I have a freak-out buddy.
Whenever I begin to panic over something that may or may not be valid, I contact my freak-out buddy and she talks me down. Likewise, when she is panicking, she contacts me. I help her through. Up to date, we have not freaked out together. That would be bad. We joke about it all the time but, the truth is, former victims of abuse struggle with this phenomenon. Our minds and our bodies are wired so that panic sets in whenever we are triggered. Fear. PTSD (which can come in many forms). Panic attacks. I don’t mind sharing that I can have a racing heart, in the middle of the night. Nightmares coupled with irrational anxiety. And my PTSD comes by way of bad headaches lasting 2-3 days. Thankfully, I have not had one in a long time. And they are fewer and further between as I grow into health, emotionally.
I also have a friend who has covenanted with me to help me to discern when someone is truly attacking me and when someone is not. She is very gracious. The last time I spoke with her about an issue, she said this, “I get it. You were attacked by so many people for such a long time. You are tired.” I wept.
I have good and safe friends.
The truth is, former victims of abuse work hard to rewire their minds so as to discern between what is a true attack, what is not an attack and what is (probably) most definitely the other person’s problem. In fact, former victims of abuse, after spending many years working on rewiring, may be the most discerning folk out there. Their senses are on high-alert. They have fine-tuned their character-radar and can be the best judge of character in the world. But, right after leaving an abusive situation and (perhaps) suffering from post-separation abuse, feeling safe is an issue. Life has not been safe for a very long time. Hearts and minds can be broken to a tremendous degree after living with an unsafe person for years. Dr. Caroline Leaf writes one of the best books on rewiring thought patterns (“Who Switched Off My Brain”). I highly recommend it. Thinking clearly is a real issue for abuse survivors. Emotions threaten to take over . . . a sort of fight or flight reflex that feels uncontrollable. Who can they trust? Why should they trust us? After going through what some of “our” mamas have gone through, I wouldn’t trust anyone, either. For a lot of them, their pastors, their families and their churches turned on them after they left a marriage that was killing them. Can we blame them?
Helping others who have just left abusive situations is what we do. There are some things that all of us on the team know to do. There are other things we do naturally. But, here are some tips for helping an abuse survivor know that she is safe:
1. We call her by who she is. Literally. When someone packs a box for a mama, it will say, “To the Beautiful . . . . ” I don’t believe that I ever write a note without reminding a former victim that she is a “Beloved Daughter of a King”. We need to remind these gentle souls that they are NOT what they were called by those with black hearts toward them.
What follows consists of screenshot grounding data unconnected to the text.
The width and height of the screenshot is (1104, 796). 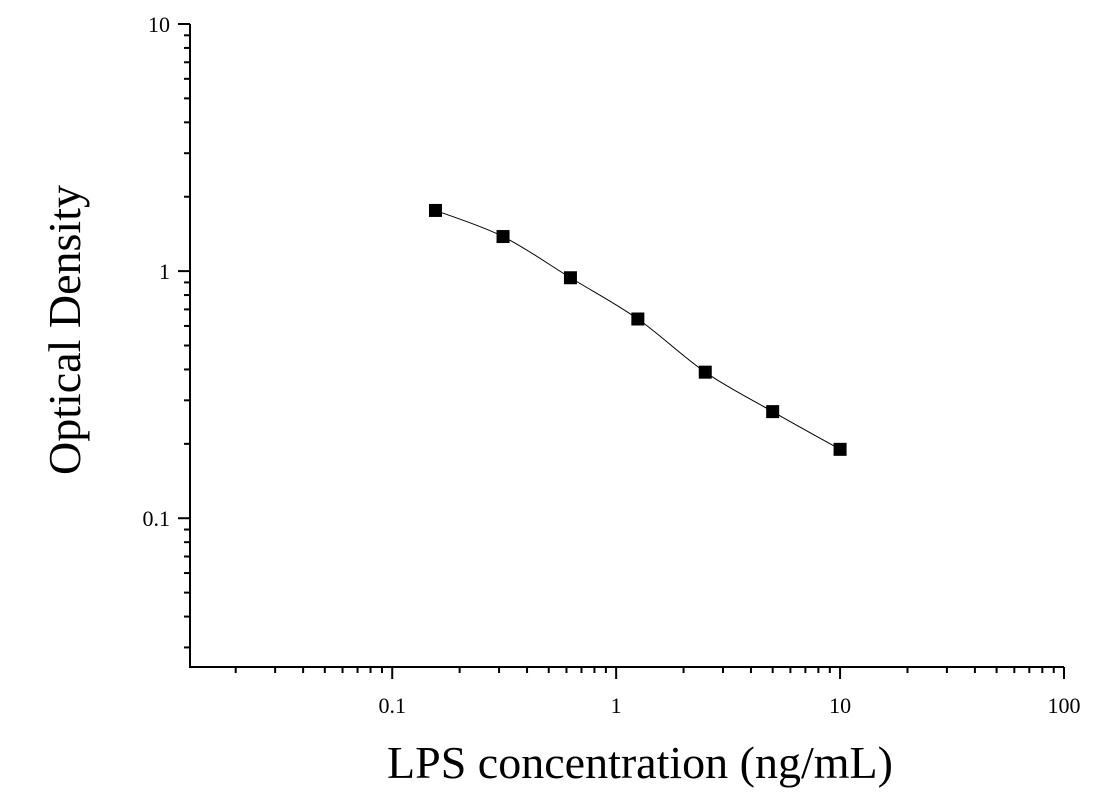 I want to click on x-tick-labels: 0.1 1 10 100, so click(x=729, y=706).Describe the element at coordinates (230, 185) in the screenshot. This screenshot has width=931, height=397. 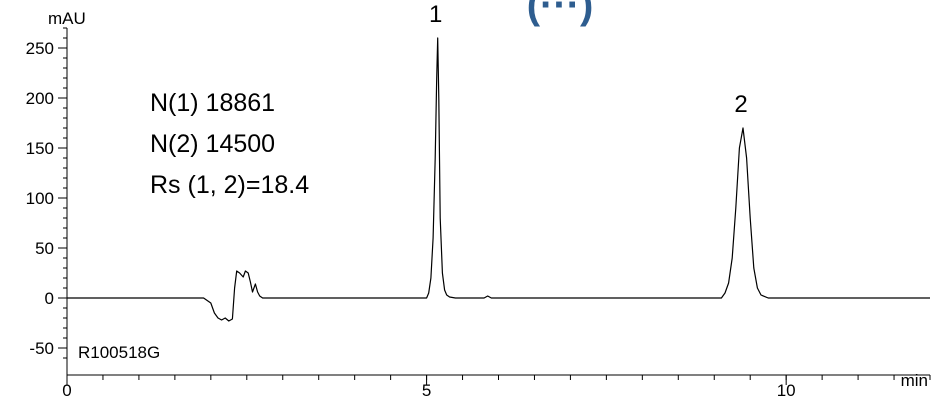
I see `annotation-resolution: Rs (1, 2)=18.4` at that location.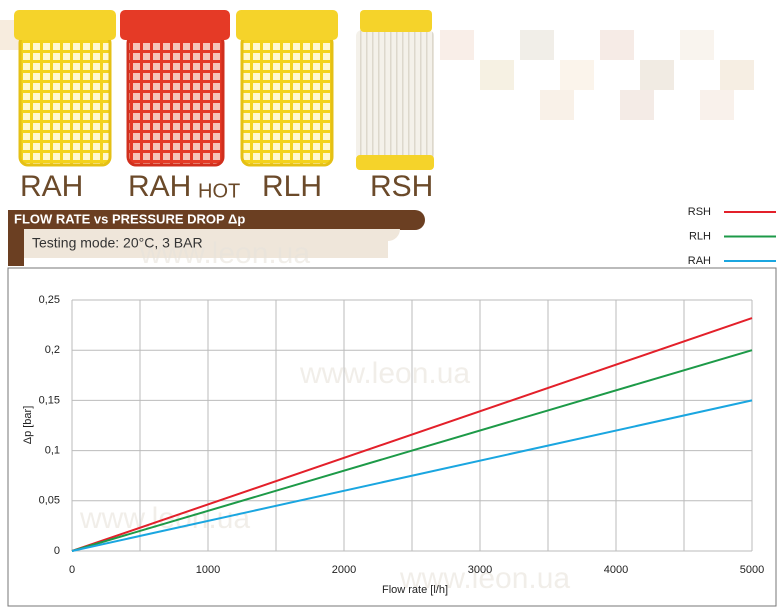  What do you see at coordinates (616, 570) in the screenshot?
I see `x-tick-label: 4000` at bounding box center [616, 570].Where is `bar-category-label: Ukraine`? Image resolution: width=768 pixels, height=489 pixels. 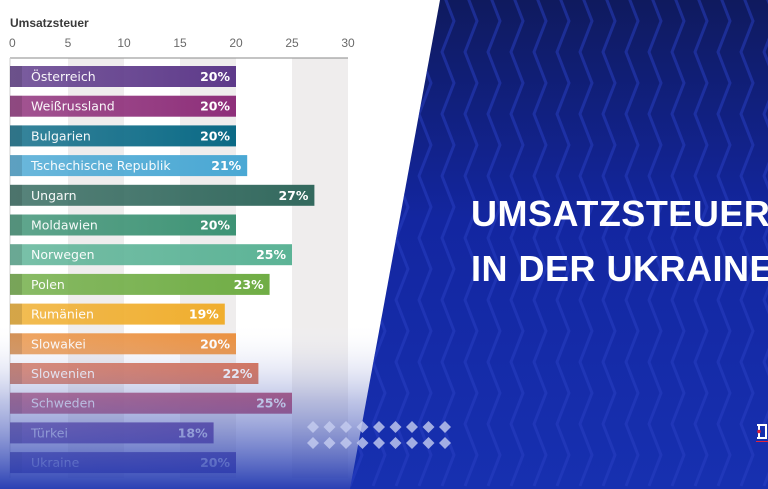
bar-category-label: Ukraine is located at coordinates (56, 462).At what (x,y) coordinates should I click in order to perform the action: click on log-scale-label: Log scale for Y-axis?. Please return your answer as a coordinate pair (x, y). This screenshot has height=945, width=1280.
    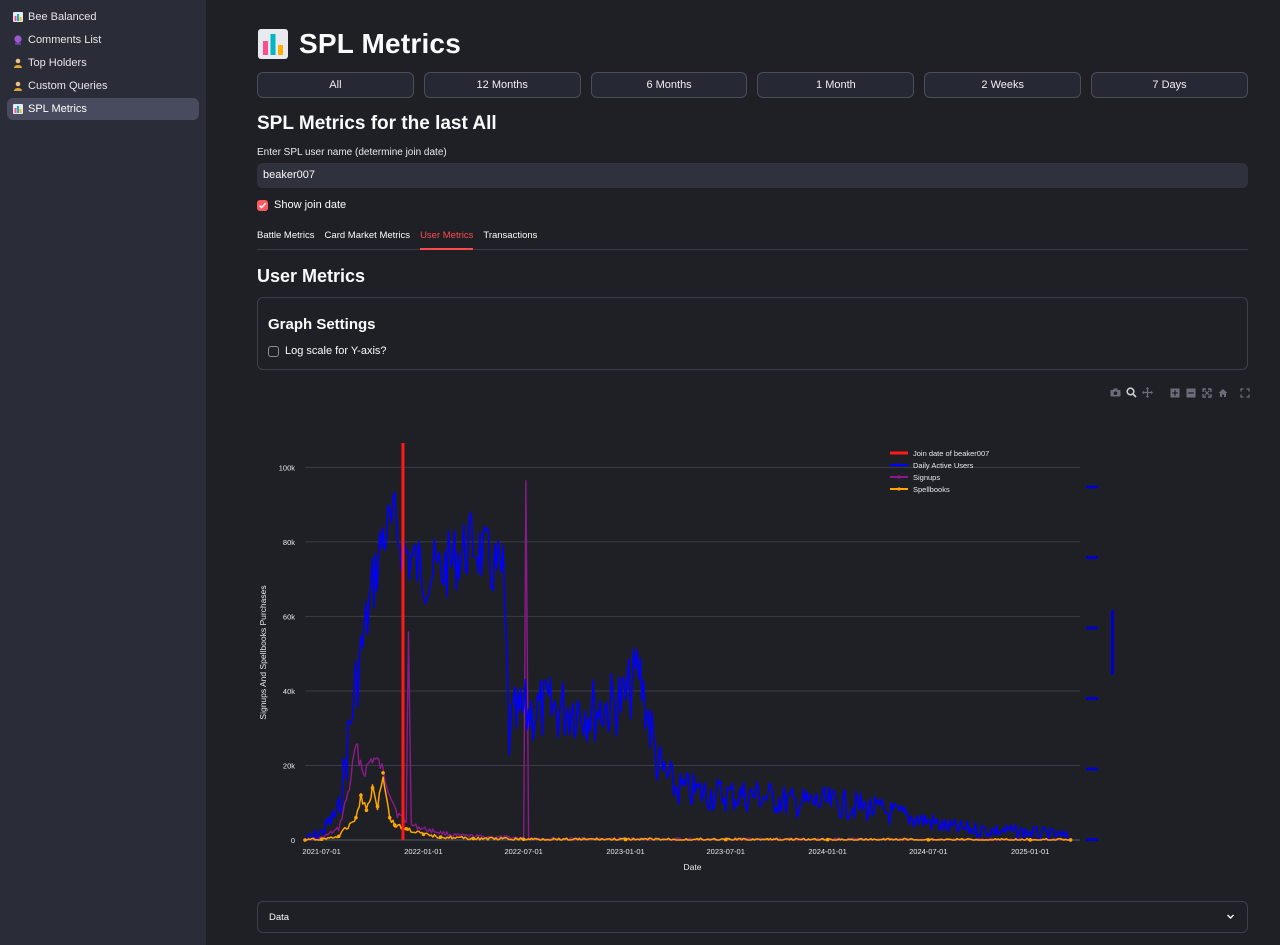
    Looking at the image, I should click on (336, 351).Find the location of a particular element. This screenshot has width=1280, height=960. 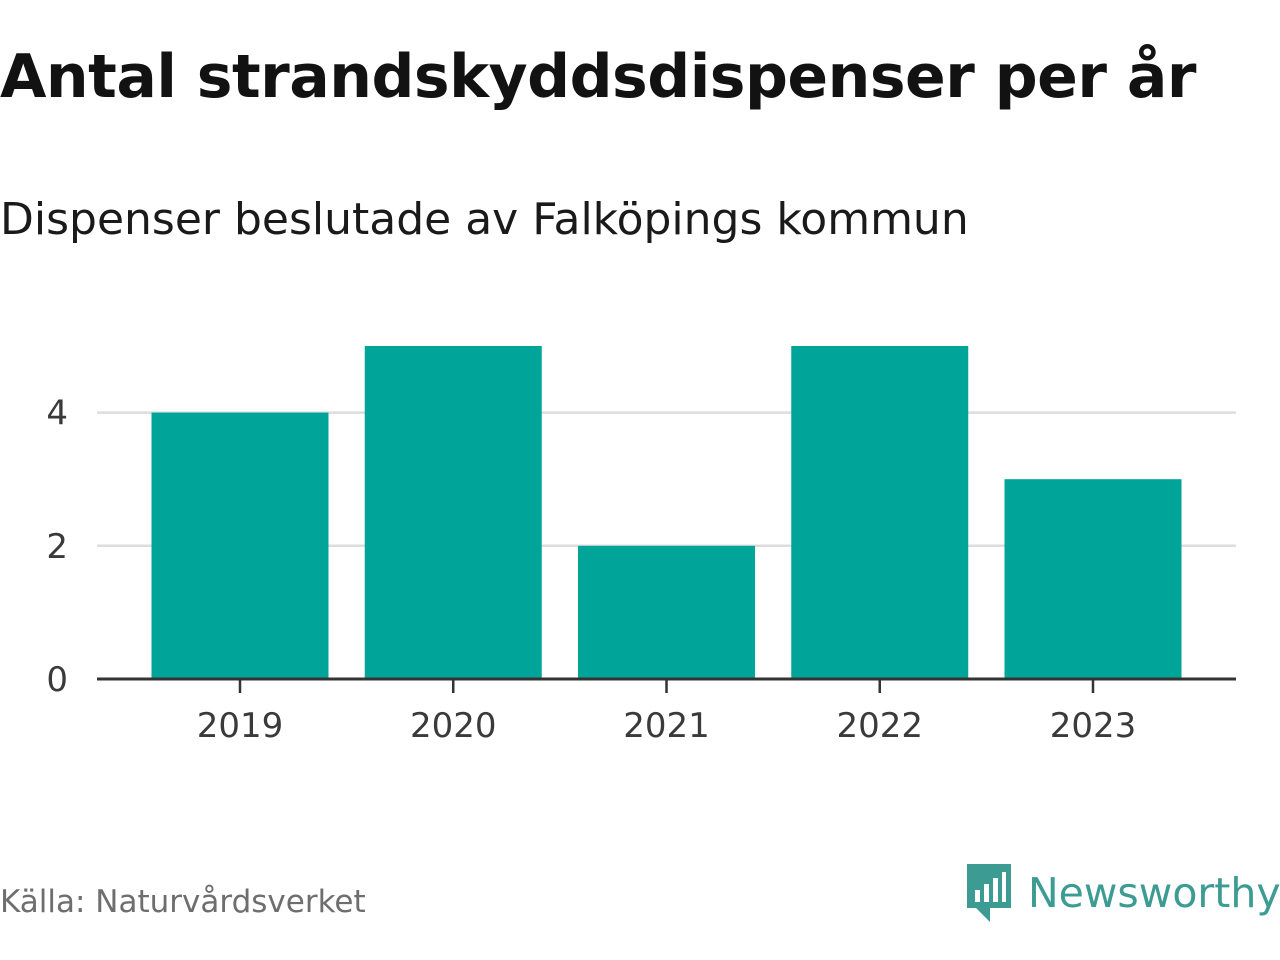

brand-logo: Newsworthy is located at coordinates (1122, 893).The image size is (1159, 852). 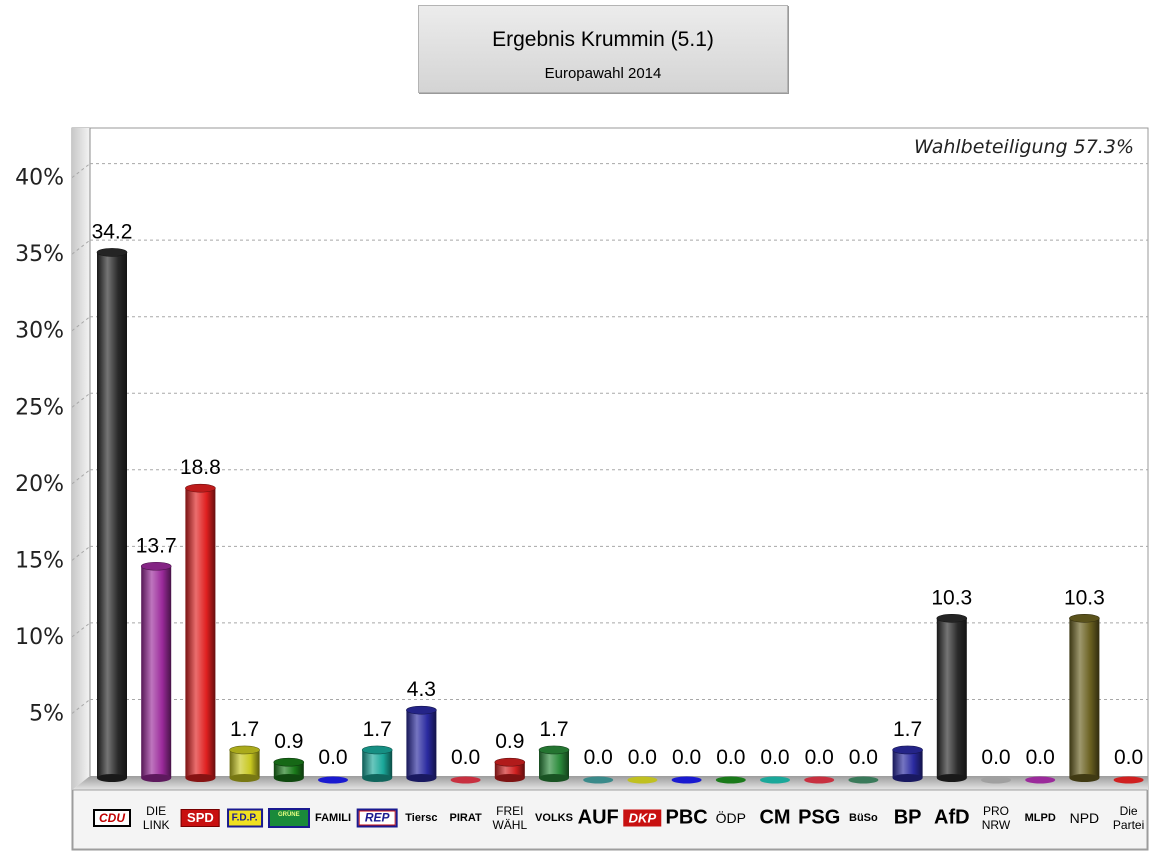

2. We never force. Most former victims of abuse will go into a tailspin if they feel threatened. When we try to “catch” these sweet mamas in our safety net, we do not preach. We do not chastise (heavens, no!). We do not do anything except love and remind them of how loved they are by Jesus. Sometimes, even the gentlest of rebukes will come across as a slap in the face. We are careful.
3. We do not make decisions for her. We ask questions . . . we pray . . . we help think through issues. But, telling a former victim of abuse what she should be doing is only enabling her to continue on as a helpless victim and reinforcing what others have told her — that she cannot make a decision for herself. And, when she does begin to express herself or assert herself, we recognize that it might not be perfect or look perfect . . . but she is trying. And that commands applause.
4. We try to protect her. Even from herself. Sometimes, we can be all flailing-like . . . drowning in a sea and calling out for anyone and everyone to rescue us. This can bring out the worst of people who prey on those who are most vulnerable.
I admit that I still work on all of these issues, myself, consciously. It is a constant thing I have going on. It is like an injury that must be worked around. A soul-wound. But, it is healable, with hard work and Jesus’ grace.
I also have to say that I have never seen an abuse survivor that is not highly and perceptively careful about not overwhelming anyone else. They know what it feels like . . . they would never do this to anyone else, which makes self-assertion difficult. We want to aid “our” mamas in this. We want to show them that there can be relationships where freedom reigns.
I am still learning; I think we all are. And I don’t mind sharing that.